* _Data to use_:
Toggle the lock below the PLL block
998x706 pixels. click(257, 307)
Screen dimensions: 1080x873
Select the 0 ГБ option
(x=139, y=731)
--
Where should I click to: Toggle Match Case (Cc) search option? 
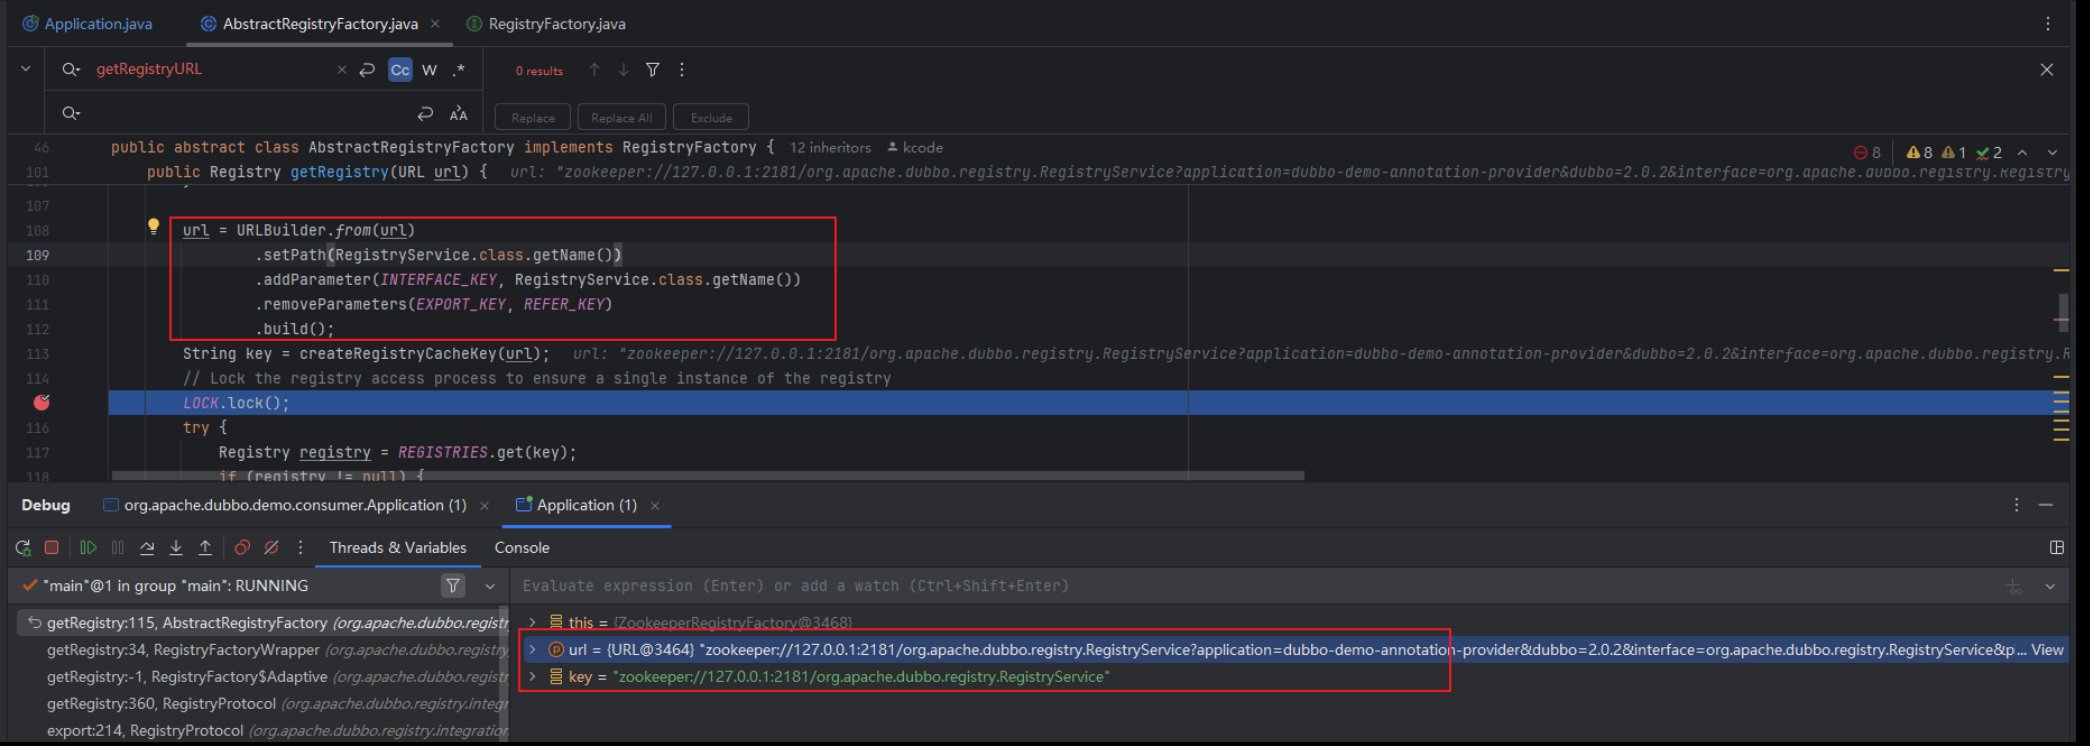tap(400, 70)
---
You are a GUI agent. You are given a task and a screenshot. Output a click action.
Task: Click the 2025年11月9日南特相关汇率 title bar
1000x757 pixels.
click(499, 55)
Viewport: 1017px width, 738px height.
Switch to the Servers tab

* _Exercise aim_: Reproduce, exactly as they stand in the data above, the lines from the one that holds "1000x757 pixels." to the one that holds "Switch to the Servers tab", inclusive.

* _Expected answer_:
1000x757 pixels.
click(499, 55)
Viewport: 1017px width, 738px height.
Switch to the Servers tab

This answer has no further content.